- **TO DO**
The expected result is an exact copy of the lines from the one holding "Task: Open Downloads in the sidebar" to the last line of the material, with pictures removed and nothing added.

:::::

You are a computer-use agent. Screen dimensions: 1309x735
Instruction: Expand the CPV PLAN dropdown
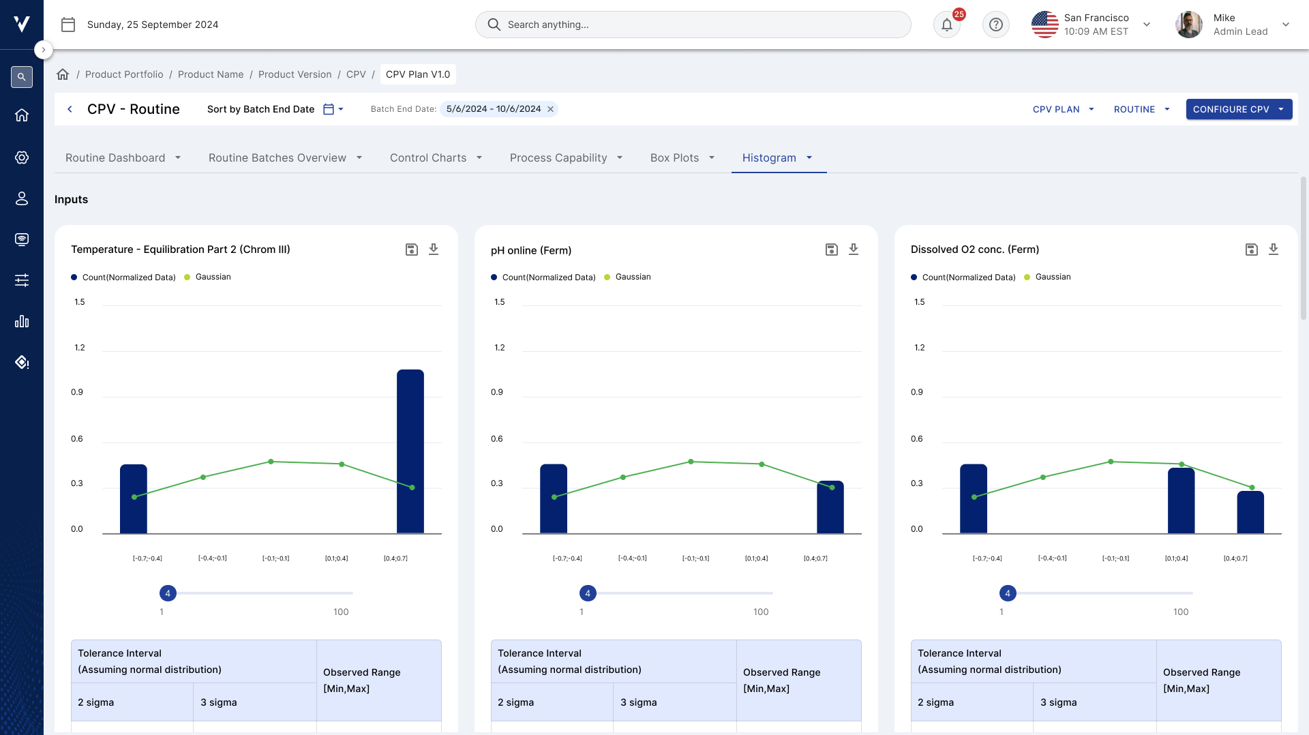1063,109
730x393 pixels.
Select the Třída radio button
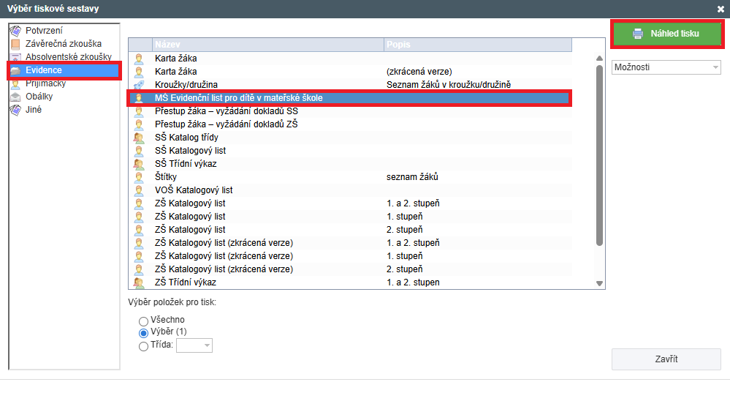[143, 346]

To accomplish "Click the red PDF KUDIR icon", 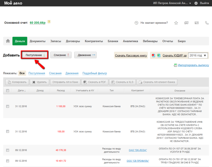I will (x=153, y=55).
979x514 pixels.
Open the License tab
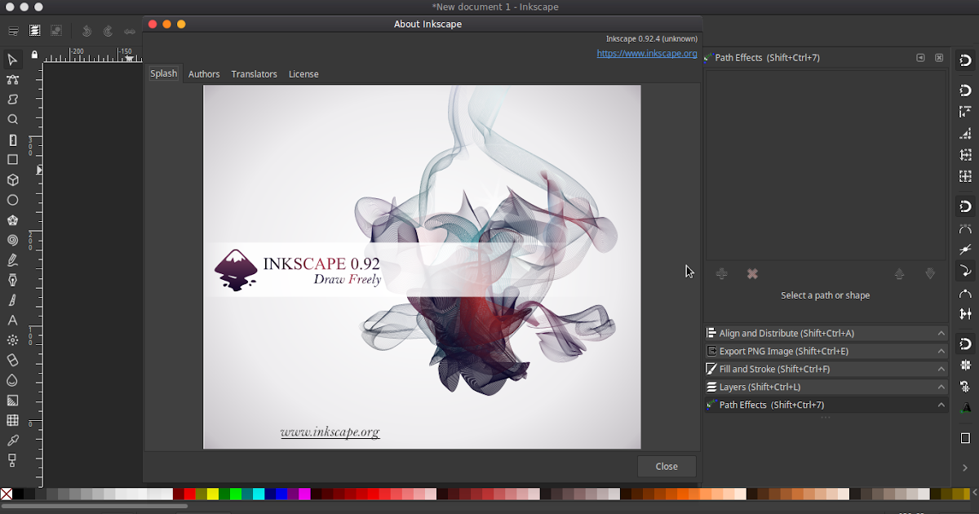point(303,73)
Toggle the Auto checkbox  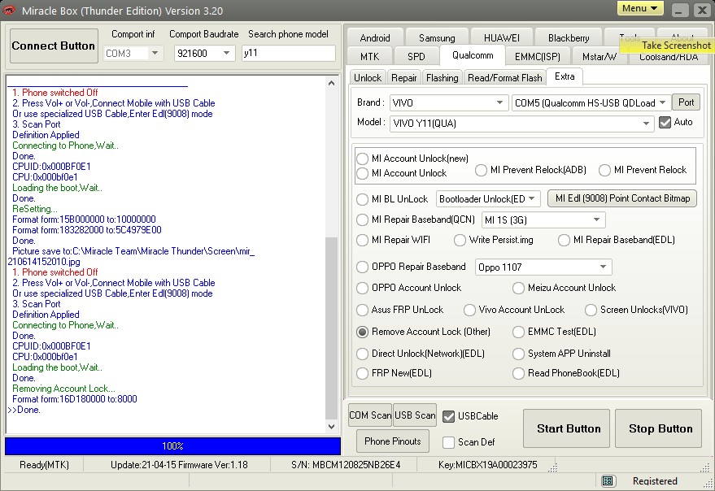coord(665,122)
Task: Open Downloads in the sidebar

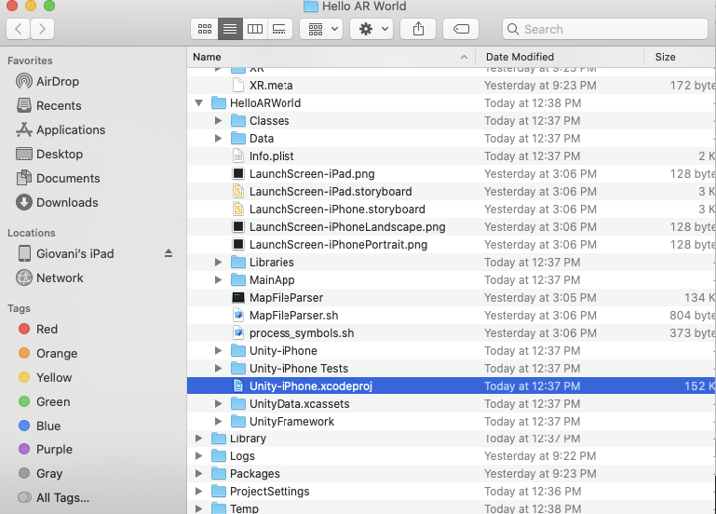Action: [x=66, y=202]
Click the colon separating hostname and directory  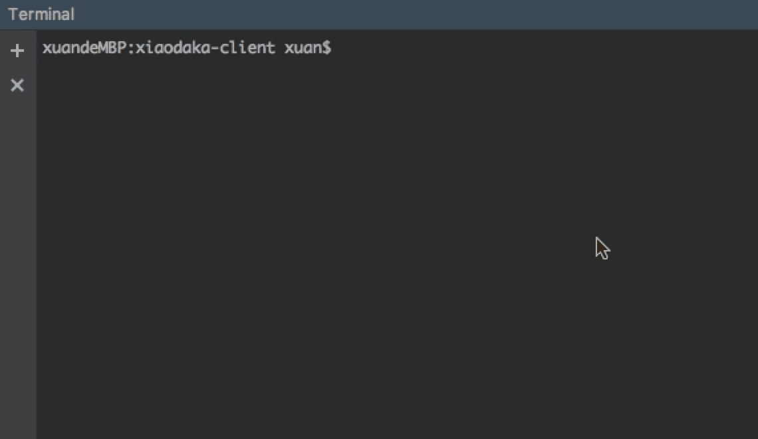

:::::

- **REPLY TO THE EXERCISE**
Task: Open Downloads in the sidebar

Action: [x=66, y=202]
Click the colon separating hostname and directory  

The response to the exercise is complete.